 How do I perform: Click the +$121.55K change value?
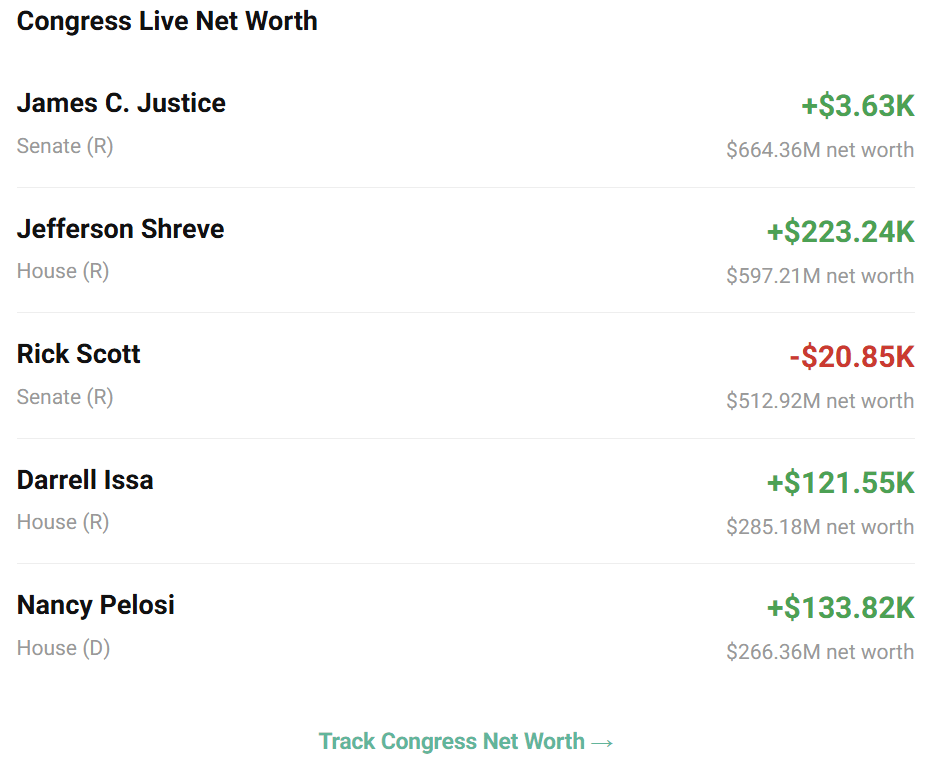coord(840,483)
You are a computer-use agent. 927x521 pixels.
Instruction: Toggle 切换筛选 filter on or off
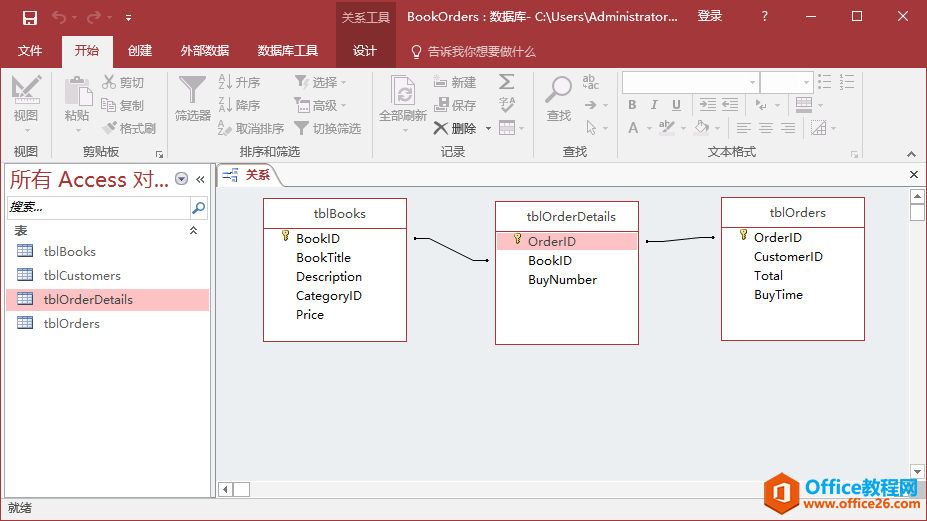pyautogui.click(x=327, y=128)
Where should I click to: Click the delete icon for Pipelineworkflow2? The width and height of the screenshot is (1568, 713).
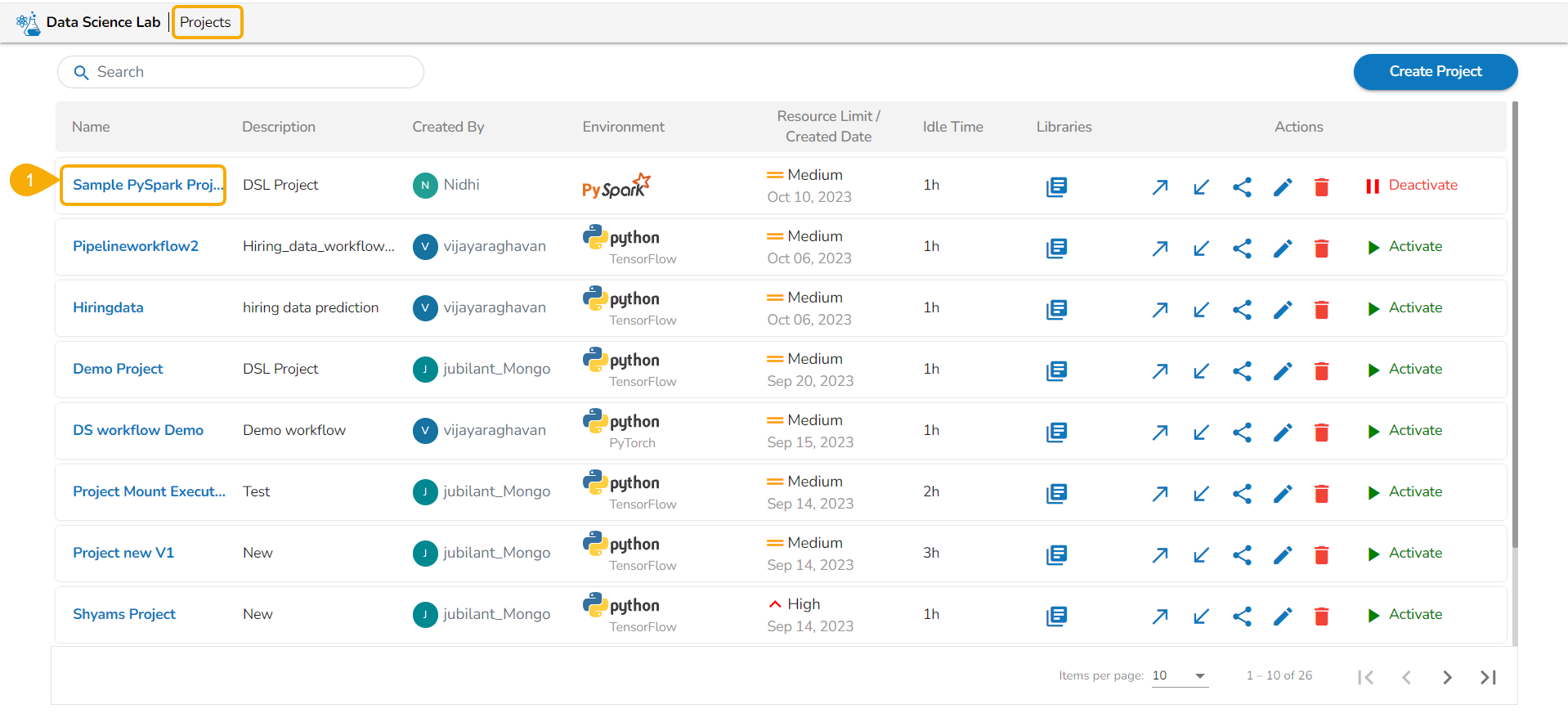[1321, 249]
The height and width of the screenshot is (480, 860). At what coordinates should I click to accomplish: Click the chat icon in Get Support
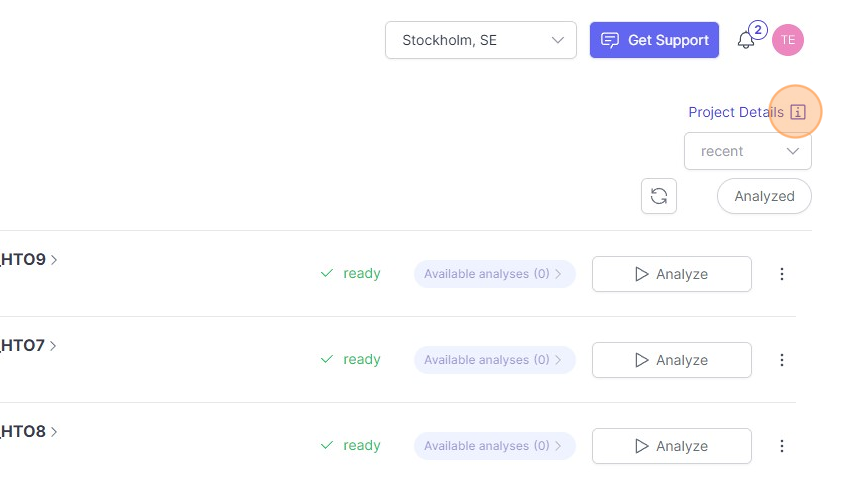(609, 40)
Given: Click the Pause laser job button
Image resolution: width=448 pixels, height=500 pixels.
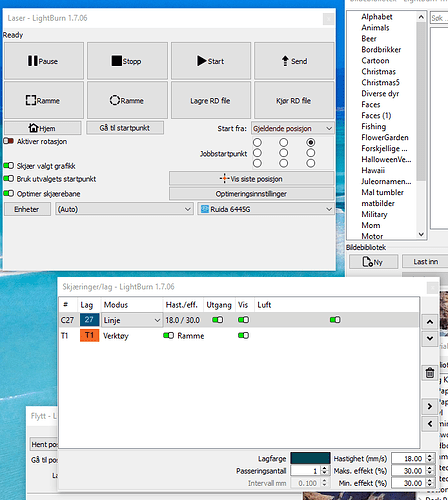Looking at the screenshot, I should point(44,61).
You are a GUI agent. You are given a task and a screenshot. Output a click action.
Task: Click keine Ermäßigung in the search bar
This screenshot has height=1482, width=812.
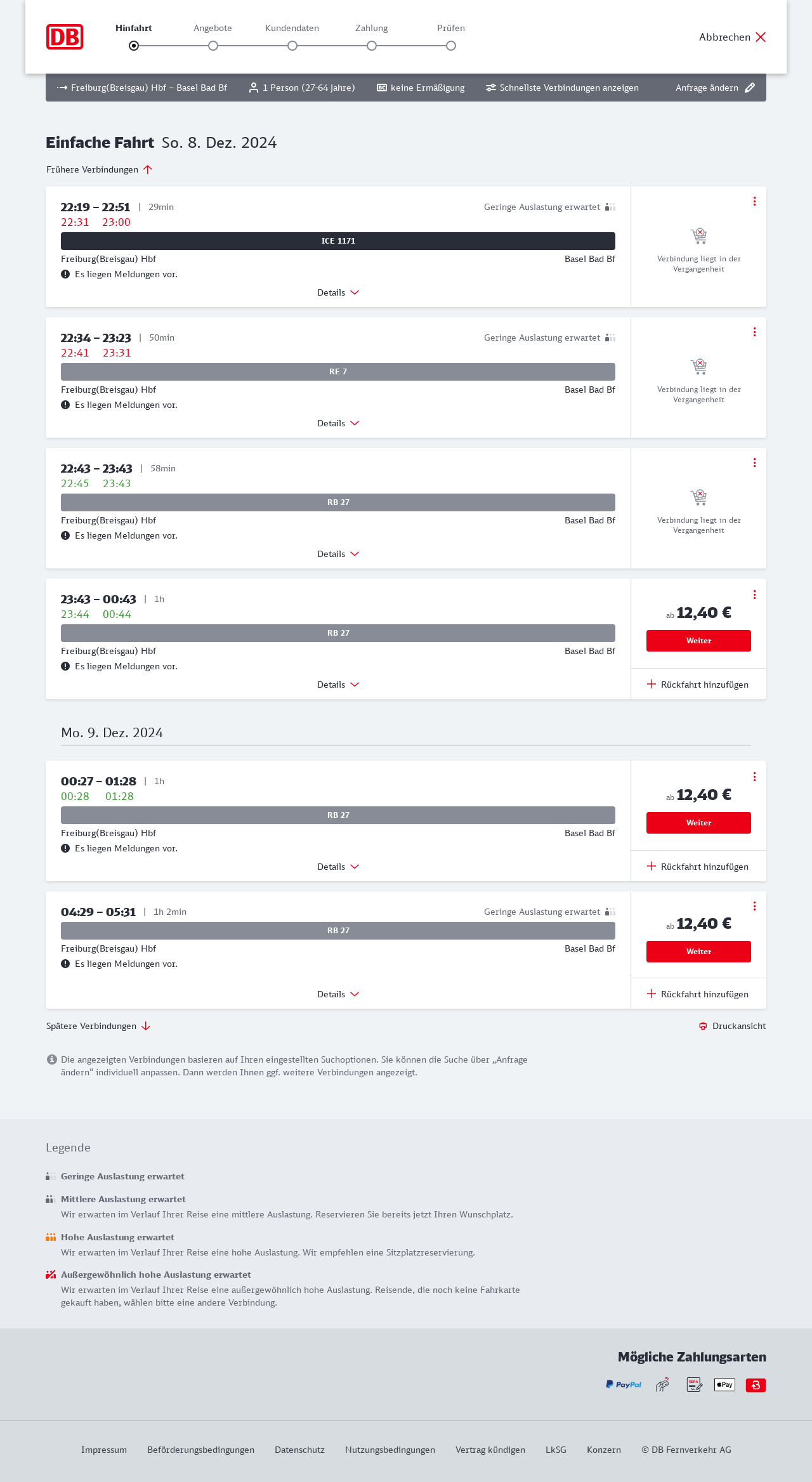pyautogui.click(x=421, y=88)
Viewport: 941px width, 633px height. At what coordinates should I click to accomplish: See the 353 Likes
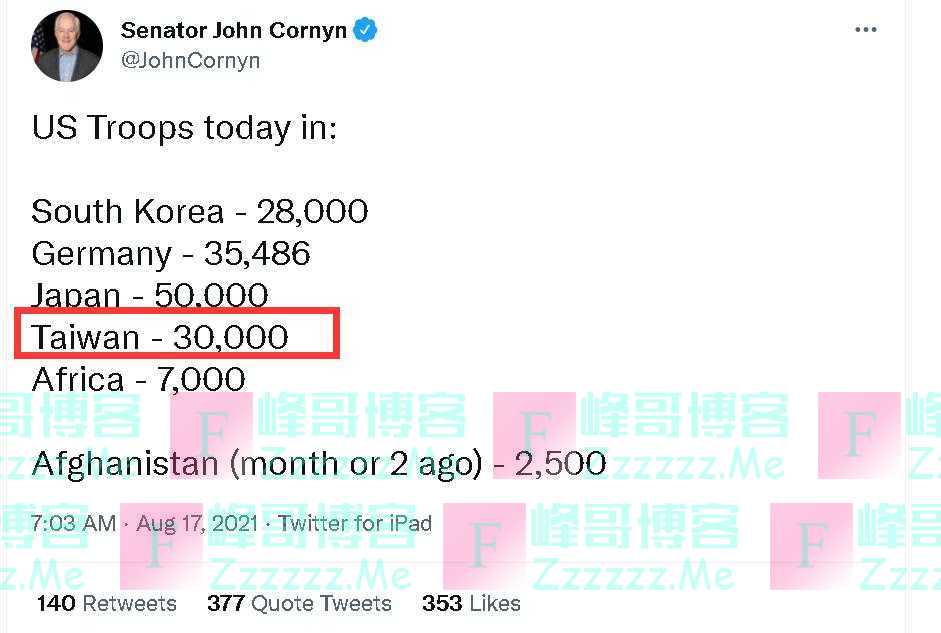pos(470,604)
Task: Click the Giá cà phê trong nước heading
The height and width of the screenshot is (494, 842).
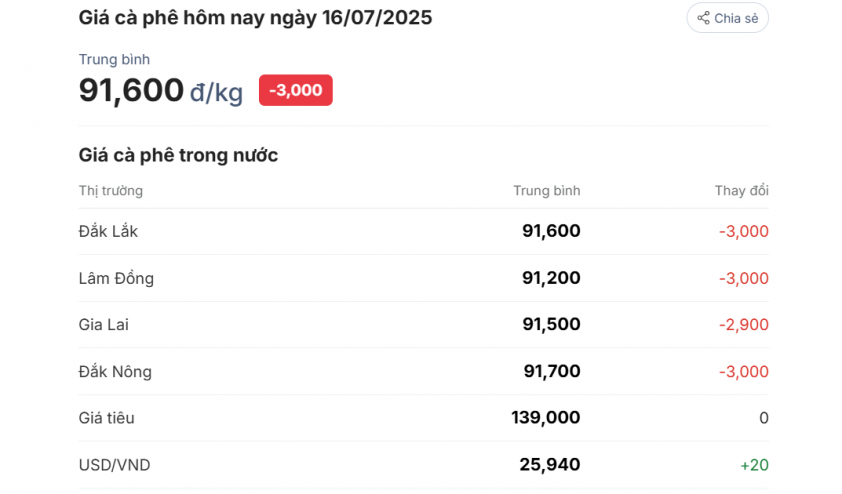Action: pos(178,155)
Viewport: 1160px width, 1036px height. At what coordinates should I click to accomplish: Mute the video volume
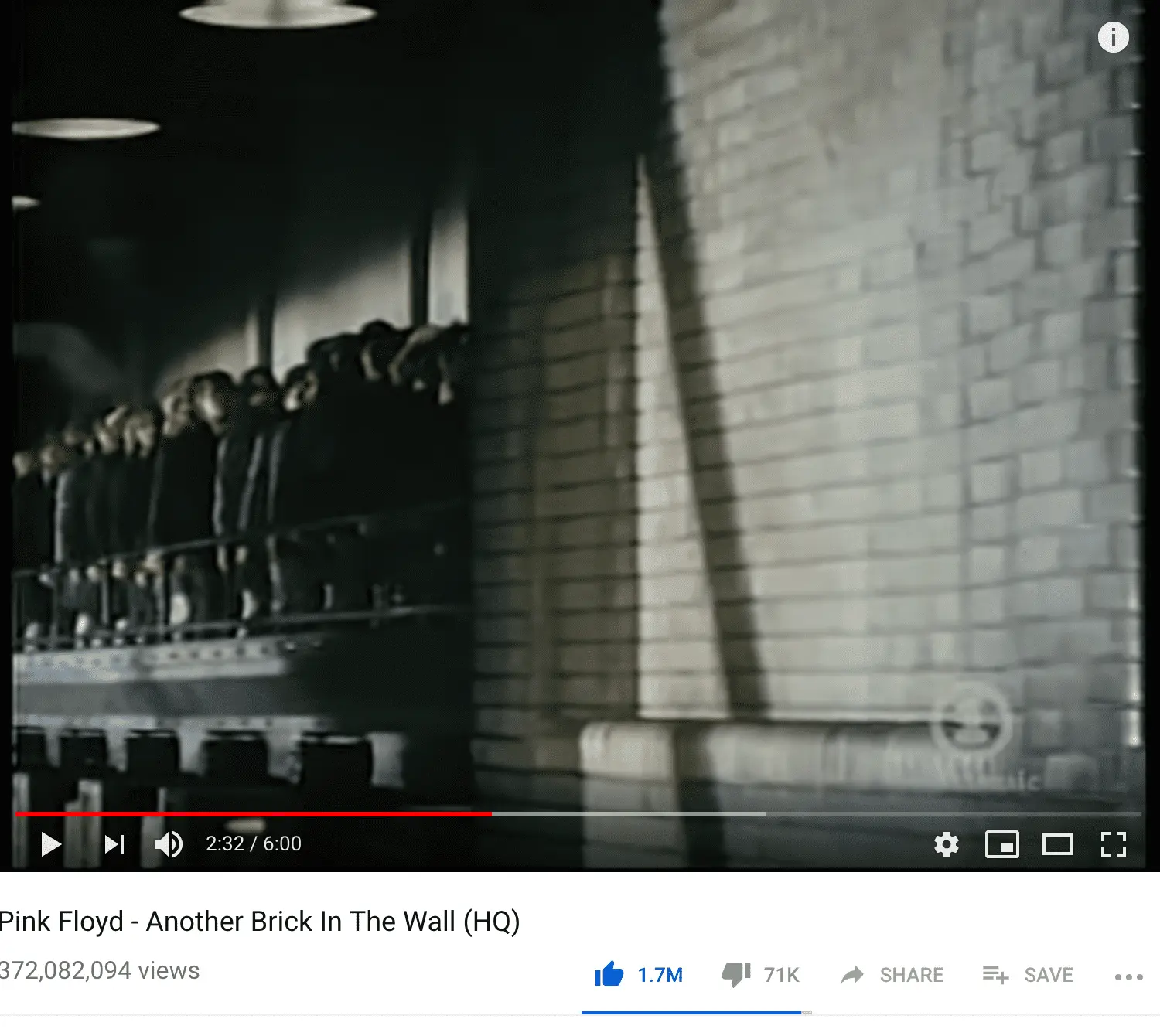click(169, 844)
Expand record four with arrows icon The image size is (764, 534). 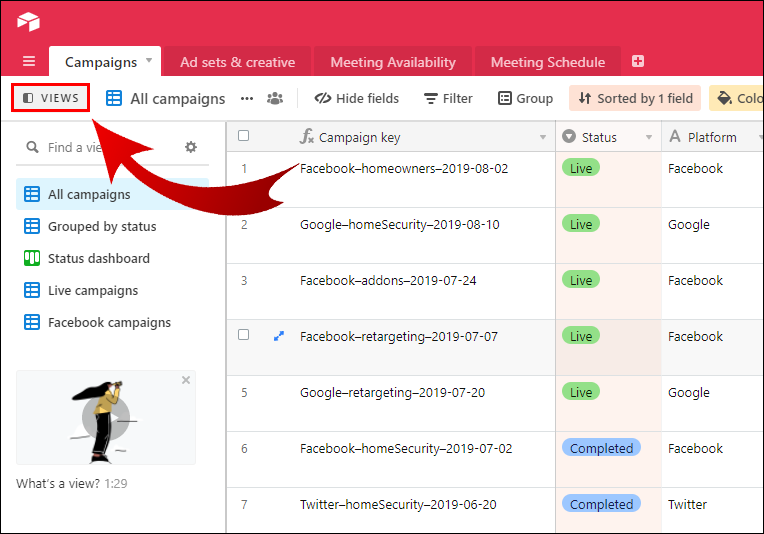(x=278, y=336)
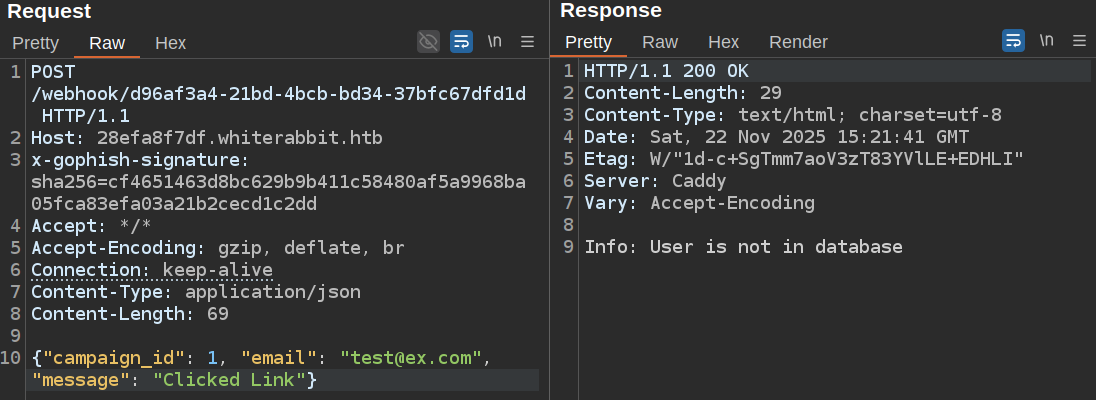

——————

**What you should do**
Each line of the listing that includes the word "agent" should be copied out.

**Problem solution**
You are a computer-use agent. 927x521 pixels.
You are a GUI agent. You are given a task and a screenshot. Output a click action.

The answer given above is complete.